Many of the data processes that businesses have used for years involve Excel: copying data from place to place, downloading the latest data from systems, and sending PDFs or reports.
Now we can automate these processes (either fully or partially) so that workers can spend less time doing mindless tasks and more time doing knowledge and judgment based work. Automation also reduces error rates and increases the amount of work done per person.
There are a few different ways you can automate and improve processes. Some businesses opt for a full system rebuild – developing end-to-end solutions that work seamlessly together to manage reporting or data assets. These types of solutions can take a lot of time and investment. They’re managed by IT as “production” environments and are implemented with best practices.
These solutions are worthwhile if your organization is large and you plan to use it for many years to benefit a large number of users. But what about all the other use cases, or the interim time while the solution is developed?
Business needs to move faster than multi-year IT projects, which is the fuel behind the trend of self-service technologies and user-friendly solutions that tech savvy business users can deploy.
Robotic process automation (RPA) and agile data blending fall in the middle of these fast business-led solutions, making them hot topics, even among executives. But do they live up to the hype? And where can you actually use them?
RPA is the use of software robots, artificial intelligence (AI), and possibly machine learning to handle high-volume, repeatable, rules-based enterprise tasks that previously required a human to perform. The goal is to mimic what humans do using existing GUIs and processes to allow repetitive manual tasks to be partially or fully automated.
Although there are many RPA tools coming into the market, UI Path is widely accepted as one of the leading tools, so that’s what I’ll use in my examples here.
Agile data blending tools allow an analyst with little to no coding knowledge to access data from databases, systems, and flat files.
An example process could be a sales analyst performing the following tasks:
Logging into Google Analytics to download a report on website visits for the last week
Logging into a CRM application (e.g., Salesforce) to download a report on sales for the last week
Copying and pasting the data from the two reports into an Excel spreadsheet
Emailing the Excel spreadsheet to management in an attachment
Let’s say this process must be done for each state every week. It’s going to get really boring, really quickly.
Typically, automating a simple process with UI Path will take less than one month of development: visually programming the robot on how to login, where to click, what to copy and paste, and whom to email the info. Once this process is created though, the robot will be able to run through the whole thing at superhuman speed, without a human needing to touch the computer. Press run, go for a coffee, come back to see that the process has been successful.
There’s clear ROI in automating this process; for a relatively low up-front investment, we now have a process that frees up a lot of time for a human so that they can get on with more important work.
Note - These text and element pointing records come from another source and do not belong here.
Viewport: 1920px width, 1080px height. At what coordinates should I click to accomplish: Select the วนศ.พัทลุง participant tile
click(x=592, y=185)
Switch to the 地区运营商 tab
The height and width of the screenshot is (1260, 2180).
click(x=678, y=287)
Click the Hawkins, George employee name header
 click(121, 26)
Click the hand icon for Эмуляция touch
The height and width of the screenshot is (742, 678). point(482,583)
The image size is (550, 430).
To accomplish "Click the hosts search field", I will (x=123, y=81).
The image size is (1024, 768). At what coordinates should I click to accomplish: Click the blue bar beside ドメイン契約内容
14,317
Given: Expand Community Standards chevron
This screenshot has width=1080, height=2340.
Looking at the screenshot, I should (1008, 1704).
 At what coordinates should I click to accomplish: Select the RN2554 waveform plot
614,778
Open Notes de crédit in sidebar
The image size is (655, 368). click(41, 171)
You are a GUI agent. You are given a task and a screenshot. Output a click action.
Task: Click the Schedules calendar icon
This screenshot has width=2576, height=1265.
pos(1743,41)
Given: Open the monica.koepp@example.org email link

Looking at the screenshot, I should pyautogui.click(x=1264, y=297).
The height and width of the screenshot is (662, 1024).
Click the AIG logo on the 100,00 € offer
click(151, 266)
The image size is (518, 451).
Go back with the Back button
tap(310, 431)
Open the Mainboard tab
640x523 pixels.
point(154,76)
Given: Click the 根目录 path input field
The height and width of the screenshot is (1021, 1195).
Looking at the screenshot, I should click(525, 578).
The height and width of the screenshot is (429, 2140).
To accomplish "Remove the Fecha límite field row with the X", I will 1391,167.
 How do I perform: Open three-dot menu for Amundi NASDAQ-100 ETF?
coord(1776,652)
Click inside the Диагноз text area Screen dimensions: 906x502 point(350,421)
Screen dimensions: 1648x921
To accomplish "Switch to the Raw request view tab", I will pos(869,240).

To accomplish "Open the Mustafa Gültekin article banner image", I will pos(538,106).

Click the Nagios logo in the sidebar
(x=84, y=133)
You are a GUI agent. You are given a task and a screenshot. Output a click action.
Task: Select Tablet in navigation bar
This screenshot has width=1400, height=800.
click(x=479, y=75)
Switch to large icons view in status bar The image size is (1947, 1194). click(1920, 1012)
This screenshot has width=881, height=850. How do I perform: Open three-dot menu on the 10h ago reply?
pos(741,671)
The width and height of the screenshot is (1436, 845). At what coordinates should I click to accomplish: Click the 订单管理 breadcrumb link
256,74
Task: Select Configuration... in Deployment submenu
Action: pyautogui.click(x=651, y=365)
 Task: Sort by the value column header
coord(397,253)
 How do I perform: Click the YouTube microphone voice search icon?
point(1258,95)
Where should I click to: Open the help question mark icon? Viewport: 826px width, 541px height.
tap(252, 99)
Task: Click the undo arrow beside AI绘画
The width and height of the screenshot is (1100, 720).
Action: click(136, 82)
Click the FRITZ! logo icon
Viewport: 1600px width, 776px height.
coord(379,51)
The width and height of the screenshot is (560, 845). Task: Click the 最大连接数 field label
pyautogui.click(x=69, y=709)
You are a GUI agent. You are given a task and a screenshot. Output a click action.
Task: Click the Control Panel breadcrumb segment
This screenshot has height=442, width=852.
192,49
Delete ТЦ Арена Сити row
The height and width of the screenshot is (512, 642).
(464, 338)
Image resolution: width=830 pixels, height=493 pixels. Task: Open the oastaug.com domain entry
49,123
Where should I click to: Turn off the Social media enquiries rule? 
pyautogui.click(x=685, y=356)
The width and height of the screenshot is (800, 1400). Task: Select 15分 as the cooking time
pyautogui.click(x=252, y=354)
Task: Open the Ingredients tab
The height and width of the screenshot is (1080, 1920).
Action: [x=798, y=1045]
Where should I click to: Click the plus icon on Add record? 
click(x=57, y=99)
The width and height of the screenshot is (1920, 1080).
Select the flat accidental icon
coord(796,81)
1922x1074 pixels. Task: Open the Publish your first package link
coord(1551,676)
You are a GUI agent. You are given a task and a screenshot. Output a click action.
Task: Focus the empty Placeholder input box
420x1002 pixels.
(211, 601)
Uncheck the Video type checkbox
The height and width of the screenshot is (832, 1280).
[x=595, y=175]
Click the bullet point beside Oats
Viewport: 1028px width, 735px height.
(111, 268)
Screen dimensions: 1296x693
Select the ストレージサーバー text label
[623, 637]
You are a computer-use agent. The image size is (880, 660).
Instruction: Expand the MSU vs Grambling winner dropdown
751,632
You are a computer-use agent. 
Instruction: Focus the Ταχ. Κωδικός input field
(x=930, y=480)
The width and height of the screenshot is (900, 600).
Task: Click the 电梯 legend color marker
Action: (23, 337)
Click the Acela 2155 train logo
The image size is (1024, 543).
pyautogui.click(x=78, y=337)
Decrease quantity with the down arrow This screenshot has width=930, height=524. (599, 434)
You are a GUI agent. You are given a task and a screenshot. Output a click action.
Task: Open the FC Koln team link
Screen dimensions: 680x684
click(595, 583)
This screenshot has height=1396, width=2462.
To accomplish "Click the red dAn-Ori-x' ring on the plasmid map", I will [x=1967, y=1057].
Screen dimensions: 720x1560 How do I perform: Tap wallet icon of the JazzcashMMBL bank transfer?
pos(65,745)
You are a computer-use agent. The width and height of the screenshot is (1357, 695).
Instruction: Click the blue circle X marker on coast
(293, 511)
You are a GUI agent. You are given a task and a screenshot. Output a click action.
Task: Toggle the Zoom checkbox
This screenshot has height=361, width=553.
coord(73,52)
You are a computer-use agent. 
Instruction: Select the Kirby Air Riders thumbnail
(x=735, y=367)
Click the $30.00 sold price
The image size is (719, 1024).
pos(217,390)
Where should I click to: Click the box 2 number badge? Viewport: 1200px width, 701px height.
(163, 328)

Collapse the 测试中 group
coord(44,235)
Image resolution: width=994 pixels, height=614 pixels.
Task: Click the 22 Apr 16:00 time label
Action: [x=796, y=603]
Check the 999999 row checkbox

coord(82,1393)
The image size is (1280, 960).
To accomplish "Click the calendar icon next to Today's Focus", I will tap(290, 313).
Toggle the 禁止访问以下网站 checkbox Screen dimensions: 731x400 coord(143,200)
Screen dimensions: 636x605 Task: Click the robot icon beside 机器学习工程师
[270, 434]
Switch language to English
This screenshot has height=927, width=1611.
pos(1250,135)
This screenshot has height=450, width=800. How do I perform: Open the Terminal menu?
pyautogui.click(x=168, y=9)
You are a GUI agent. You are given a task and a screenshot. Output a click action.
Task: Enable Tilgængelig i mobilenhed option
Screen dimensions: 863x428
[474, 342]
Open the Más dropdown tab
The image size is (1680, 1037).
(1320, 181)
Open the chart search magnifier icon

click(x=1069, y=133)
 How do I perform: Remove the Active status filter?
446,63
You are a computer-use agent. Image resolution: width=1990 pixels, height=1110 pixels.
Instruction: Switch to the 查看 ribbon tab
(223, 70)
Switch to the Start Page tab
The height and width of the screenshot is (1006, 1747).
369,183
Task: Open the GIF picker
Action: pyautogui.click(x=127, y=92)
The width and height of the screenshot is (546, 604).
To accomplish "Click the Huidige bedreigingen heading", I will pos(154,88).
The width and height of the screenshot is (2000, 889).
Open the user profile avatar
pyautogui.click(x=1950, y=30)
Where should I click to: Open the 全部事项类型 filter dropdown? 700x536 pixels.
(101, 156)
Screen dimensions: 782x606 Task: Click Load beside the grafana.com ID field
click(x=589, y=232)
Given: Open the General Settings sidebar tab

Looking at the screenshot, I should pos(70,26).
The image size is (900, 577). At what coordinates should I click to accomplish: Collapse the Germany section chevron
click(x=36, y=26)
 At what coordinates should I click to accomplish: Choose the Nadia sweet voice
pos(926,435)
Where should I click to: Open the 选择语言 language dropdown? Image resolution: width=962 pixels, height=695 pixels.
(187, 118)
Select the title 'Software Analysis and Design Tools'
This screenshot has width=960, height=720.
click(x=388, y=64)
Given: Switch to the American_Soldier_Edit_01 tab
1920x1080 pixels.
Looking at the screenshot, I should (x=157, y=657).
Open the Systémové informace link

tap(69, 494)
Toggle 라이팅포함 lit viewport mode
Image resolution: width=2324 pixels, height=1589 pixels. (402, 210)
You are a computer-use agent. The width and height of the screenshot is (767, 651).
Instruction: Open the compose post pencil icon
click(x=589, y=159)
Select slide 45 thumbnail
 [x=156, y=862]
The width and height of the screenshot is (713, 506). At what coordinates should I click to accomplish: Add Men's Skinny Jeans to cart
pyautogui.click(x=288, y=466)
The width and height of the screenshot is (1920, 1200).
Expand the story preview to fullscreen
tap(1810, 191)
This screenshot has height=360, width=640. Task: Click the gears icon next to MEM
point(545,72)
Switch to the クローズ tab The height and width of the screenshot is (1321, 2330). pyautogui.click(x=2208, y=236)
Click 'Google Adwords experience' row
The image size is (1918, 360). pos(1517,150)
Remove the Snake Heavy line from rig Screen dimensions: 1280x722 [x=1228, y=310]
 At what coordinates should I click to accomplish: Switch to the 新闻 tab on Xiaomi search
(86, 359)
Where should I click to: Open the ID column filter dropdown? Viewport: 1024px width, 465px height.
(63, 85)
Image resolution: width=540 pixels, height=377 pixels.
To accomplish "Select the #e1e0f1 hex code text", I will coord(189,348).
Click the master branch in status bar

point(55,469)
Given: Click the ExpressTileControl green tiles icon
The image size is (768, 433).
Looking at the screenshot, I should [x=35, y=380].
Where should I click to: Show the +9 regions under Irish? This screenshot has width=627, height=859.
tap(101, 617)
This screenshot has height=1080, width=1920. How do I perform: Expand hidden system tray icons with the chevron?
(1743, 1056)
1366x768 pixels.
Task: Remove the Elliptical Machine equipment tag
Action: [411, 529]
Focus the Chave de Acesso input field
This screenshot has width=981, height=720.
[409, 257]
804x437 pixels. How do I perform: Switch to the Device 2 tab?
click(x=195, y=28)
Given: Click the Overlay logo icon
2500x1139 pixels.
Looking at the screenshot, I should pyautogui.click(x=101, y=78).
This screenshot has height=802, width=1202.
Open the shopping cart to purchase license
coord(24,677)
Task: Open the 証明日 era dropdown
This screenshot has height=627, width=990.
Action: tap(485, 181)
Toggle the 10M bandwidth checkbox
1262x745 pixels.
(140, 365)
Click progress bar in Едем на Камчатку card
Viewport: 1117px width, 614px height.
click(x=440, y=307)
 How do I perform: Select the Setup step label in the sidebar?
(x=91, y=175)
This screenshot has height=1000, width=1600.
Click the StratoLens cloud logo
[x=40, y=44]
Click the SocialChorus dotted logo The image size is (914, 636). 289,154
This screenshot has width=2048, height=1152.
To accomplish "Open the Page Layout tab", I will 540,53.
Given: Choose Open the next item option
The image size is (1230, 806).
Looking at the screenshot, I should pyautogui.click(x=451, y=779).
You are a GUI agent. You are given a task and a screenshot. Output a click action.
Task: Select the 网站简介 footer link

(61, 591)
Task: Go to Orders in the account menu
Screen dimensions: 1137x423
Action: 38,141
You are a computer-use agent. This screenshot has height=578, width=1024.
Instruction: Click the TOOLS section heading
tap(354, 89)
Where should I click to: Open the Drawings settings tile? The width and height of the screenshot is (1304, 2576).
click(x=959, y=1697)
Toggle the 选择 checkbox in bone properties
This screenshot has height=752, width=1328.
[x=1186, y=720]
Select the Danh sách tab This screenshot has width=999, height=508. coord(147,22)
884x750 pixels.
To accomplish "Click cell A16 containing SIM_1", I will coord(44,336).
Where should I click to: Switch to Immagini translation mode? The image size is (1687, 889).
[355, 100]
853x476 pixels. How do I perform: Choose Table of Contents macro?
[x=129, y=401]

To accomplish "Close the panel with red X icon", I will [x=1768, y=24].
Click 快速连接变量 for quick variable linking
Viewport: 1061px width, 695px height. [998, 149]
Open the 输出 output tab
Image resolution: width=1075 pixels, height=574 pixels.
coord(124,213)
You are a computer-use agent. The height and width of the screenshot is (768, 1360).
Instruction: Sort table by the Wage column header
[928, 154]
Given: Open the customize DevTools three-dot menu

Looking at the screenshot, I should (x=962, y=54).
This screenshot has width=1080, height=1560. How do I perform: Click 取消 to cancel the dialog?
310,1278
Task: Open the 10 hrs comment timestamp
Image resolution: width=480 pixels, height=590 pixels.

An alternative way to approach this challenge is through agile data blending. Alteryx is the market leader in this space for providing a tool that analysts find easy to use. It’s code free but also powerful in its capabilities.
It would take two to four weeks to create an Alteryx workflow to do this whole process as well. If there’s an API, Alteryx often has a pre-built connector to allow access (e.g., Google Analytics and Salesforce) so getting the data is as simple as putting in login info and selecting the tables to pull from.
Once the data is loaded in, Alteryx makes it easy to join, filter, transpose, and summarize data to get it into the desired format. Finally, you can send emails with attachments directly from Alteryx to a list of users, thus finishing the task.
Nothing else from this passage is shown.